• [GOAL]: Can you quote the records below word for word, beginning at the line that has "You are a computer-use agent. 2168x1300" and stopping after the line that has "click(x=235, y=260)"?

• [SOURCE DATA]:
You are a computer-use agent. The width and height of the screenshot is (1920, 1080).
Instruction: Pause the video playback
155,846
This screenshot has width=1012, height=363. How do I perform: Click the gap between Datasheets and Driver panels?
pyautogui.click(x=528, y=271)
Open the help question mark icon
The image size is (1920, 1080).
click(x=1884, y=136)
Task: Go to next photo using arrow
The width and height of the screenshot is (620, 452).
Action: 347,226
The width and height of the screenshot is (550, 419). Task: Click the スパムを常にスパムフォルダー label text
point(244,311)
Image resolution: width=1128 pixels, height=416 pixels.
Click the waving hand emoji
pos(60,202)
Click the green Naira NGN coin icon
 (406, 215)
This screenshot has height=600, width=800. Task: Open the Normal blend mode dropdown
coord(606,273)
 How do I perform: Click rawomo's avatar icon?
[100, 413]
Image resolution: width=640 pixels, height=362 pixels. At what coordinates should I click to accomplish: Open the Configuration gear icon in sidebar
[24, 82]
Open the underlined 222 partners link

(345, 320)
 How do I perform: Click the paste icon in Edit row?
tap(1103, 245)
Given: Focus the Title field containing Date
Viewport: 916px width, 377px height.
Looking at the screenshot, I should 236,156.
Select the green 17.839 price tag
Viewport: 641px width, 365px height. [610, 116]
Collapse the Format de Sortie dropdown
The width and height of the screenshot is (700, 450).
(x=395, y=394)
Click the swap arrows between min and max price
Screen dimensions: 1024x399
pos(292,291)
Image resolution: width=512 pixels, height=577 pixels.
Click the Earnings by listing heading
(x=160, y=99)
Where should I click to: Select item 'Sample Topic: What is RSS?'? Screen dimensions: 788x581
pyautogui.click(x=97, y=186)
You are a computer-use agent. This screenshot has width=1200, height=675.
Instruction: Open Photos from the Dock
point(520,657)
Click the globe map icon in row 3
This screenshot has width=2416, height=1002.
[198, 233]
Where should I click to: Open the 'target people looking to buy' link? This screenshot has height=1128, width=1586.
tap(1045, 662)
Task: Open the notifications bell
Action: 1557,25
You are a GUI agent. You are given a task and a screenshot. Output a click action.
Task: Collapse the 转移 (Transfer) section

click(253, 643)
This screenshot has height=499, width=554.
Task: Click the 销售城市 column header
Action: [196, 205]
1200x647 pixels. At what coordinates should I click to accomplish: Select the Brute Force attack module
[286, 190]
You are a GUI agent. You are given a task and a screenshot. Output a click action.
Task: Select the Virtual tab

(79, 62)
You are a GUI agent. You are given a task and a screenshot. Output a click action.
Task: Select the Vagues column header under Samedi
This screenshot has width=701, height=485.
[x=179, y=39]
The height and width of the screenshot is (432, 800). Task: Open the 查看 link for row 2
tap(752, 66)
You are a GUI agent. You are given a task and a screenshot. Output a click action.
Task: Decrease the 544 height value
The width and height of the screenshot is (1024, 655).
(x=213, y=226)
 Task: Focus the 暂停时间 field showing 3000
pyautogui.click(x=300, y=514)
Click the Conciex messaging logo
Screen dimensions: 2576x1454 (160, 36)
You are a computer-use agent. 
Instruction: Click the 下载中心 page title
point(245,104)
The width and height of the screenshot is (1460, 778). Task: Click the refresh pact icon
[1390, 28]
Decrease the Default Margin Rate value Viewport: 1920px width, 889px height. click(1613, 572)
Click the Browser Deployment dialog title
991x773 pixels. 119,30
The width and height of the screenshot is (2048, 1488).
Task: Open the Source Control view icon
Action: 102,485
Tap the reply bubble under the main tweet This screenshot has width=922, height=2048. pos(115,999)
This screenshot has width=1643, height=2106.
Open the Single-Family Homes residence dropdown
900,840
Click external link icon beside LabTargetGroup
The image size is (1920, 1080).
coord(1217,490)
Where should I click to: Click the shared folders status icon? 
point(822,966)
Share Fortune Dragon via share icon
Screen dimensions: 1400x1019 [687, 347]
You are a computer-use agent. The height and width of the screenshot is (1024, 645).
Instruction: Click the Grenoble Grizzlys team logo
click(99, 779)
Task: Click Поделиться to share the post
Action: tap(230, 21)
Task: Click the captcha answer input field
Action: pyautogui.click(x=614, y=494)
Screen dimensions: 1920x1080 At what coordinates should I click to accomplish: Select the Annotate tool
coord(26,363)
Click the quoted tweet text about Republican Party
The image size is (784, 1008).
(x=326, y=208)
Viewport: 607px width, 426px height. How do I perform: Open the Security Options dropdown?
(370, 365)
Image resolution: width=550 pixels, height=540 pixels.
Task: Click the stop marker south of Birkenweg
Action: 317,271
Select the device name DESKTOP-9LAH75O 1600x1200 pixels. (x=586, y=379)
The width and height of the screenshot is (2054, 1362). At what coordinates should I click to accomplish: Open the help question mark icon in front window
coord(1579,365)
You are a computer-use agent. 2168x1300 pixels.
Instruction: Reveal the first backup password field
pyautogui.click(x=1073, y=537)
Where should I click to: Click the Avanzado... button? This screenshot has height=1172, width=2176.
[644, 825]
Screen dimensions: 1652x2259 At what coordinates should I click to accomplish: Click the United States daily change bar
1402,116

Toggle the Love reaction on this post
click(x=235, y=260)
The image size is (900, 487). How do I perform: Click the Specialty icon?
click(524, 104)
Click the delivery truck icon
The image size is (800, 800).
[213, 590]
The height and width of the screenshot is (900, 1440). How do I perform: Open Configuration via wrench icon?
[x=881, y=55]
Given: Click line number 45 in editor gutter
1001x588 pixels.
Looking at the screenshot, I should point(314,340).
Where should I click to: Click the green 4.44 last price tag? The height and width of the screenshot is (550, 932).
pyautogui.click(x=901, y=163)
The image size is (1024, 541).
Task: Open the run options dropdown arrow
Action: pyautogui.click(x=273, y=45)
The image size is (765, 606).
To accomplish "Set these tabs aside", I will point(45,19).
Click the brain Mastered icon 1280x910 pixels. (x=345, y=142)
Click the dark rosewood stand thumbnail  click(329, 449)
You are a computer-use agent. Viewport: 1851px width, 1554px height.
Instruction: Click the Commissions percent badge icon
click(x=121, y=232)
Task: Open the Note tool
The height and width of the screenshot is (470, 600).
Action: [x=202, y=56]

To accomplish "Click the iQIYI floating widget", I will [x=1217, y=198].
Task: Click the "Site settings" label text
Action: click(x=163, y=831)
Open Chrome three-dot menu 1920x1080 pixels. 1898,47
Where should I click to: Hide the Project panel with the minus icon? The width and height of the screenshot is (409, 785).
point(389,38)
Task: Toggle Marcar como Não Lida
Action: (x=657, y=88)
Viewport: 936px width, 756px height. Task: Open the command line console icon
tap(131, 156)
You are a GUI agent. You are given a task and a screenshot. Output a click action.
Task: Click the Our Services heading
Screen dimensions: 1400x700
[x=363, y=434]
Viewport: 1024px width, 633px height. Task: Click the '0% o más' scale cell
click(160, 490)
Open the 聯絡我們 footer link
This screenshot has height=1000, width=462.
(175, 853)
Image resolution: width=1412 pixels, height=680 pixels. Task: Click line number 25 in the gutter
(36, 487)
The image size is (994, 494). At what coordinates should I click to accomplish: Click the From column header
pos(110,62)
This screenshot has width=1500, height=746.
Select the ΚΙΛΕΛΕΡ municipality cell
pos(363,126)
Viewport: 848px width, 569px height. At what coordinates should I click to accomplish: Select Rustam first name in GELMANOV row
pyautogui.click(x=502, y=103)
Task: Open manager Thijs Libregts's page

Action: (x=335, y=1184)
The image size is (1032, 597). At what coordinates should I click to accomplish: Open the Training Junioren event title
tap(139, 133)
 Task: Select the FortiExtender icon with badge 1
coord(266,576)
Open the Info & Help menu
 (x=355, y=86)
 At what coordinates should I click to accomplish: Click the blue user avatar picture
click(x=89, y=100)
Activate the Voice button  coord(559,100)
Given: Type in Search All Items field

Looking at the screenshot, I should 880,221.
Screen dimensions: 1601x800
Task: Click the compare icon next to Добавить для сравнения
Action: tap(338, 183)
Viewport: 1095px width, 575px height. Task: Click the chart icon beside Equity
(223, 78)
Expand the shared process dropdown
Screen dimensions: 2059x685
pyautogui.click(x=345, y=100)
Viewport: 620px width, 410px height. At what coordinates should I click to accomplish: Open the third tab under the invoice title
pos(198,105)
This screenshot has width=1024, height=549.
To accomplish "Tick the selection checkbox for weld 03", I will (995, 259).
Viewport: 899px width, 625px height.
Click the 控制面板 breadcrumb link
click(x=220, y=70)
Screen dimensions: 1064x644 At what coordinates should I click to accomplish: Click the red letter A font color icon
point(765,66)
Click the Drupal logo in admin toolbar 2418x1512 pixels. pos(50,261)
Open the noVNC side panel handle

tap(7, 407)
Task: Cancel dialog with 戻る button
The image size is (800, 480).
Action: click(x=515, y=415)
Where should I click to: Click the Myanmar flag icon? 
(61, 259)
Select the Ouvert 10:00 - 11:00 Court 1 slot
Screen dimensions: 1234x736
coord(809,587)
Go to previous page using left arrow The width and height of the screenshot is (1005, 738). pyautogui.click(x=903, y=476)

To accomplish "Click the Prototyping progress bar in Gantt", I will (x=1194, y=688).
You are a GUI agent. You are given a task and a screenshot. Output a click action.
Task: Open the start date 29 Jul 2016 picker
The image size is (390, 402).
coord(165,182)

• [ANSWER TO THE PROBLEM]:
You are a computer-use agent. 2168x1300 pixels.
Instruction: Reveal the first backup password field
pyautogui.click(x=1073, y=537)
Where should I click to: Click the Avanzado... button? This screenshot has height=1172, width=2176.
[644, 825]
Screen dimensions: 1652x2259 At what coordinates should I click to accomplish: Click the United States daily change bar
1402,116

Toggle the Love reaction on this post
click(x=235, y=260)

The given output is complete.